╭──

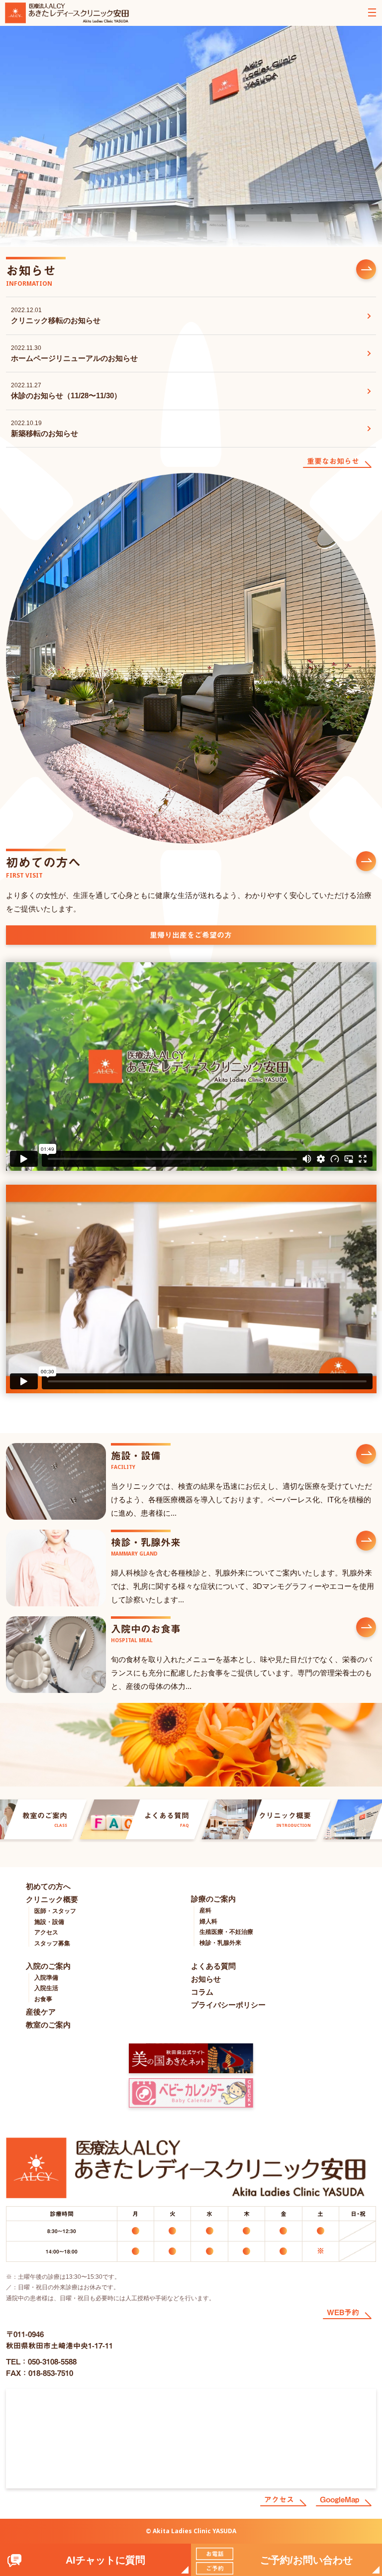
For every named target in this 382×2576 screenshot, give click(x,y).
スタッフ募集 (52, 1943)
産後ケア (41, 2012)
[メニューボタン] (372, 12)
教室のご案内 (48, 2024)
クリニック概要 (52, 1899)
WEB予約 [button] (343, 2312)
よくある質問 (213, 1966)
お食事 (43, 1999)
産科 (205, 1910)
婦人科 (208, 1921)
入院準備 (46, 1977)
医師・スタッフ (55, 1910)
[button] (286, 2560)
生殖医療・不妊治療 (226, 1931)
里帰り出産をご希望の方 (191, 935)
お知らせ (206, 1979)
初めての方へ (48, 1886)
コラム (202, 1992)
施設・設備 (49, 1921)
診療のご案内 (213, 1899)
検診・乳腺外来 (220, 1942)
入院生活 (46, 1988)
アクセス (46, 1932)
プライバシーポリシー (228, 2005)
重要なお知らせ (333, 461)
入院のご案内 (48, 1966)
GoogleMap (339, 2499)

╰──

**What you have to do**
Pictures are to be left out; everything else in the records gets retyped exactly.

**Answer to the exercise**
For every named target in this 382×2576 screenshot, give click(x,y).
スタッフ募集 (52, 1943)
産後ケア (41, 2012)
[メニューボタン] (372, 12)
教室のご案内 (48, 2024)
クリニック概要 (52, 1899)
WEB予約 [button] (343, 2312)
よくある質問 (213, 1966)
お食事 (43, 1999)
産科 (205, 1910)
婦人科 (208, 1921)
入院準備 (46, 1977)
医師・スタッフ (55, 1910)
[button] (286, 2560)
生殖医療・不妊治療 (226, 1931)
里帰り出産をご希望の方 (191, 935)
お知らせ (206, 1979)
初めての方へ (48, 1886)
コラム (202, 1992)
施設・設備 (49, 1921)
診療のご案内 (213, 1899)
検診・乳腺外来 (220, 1942)
入院生活 (46, 1988)
アクセス (46, 1932)
プライバシーポリシー (228, 2005)
重要なお知らせ (333, 461)
入院のご案内 (48, 1966)
GoogleMap (339, 2499)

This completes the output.